=== What to do ===
In the entries below, find each line bearing the string "chart" and copy it.

(Records from a data source)
=== Section Start ===

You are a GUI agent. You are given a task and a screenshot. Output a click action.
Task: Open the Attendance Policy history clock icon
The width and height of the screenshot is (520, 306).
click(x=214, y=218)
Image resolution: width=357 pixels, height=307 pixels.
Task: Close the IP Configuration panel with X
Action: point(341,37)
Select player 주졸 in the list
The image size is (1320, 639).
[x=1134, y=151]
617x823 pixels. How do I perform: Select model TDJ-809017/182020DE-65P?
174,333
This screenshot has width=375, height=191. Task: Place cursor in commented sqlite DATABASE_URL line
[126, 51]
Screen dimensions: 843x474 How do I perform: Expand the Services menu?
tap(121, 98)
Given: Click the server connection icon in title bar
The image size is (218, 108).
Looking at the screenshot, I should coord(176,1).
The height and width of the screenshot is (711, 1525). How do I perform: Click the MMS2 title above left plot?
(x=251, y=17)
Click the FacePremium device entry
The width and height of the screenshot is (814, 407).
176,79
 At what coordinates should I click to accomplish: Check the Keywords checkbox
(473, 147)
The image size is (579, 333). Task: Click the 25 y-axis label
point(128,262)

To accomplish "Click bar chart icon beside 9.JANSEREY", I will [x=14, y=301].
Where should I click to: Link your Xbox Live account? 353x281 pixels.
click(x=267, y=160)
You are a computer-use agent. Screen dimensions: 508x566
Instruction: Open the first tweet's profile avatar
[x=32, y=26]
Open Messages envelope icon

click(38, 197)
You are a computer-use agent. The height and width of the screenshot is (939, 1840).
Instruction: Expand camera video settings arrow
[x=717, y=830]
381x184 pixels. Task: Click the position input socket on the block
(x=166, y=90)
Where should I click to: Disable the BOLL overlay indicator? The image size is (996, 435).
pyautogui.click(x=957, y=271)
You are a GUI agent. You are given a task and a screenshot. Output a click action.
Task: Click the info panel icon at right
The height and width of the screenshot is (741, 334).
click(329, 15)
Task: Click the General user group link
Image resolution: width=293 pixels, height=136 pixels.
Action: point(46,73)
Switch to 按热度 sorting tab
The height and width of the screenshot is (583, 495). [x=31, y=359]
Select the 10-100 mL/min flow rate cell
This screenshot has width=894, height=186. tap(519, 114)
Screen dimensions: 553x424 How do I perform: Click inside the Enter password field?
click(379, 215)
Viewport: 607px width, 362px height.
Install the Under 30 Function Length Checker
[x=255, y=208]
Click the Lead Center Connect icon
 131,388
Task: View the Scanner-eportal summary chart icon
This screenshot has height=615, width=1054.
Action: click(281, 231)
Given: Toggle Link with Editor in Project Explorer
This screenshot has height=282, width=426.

=== Section End ===

=== Solution to this task ===
To accomplish "Click bar chart icon beside 9.JANSEREY", I will [x=14, y=301].
Task: View the Scanner-eportal summary chart icon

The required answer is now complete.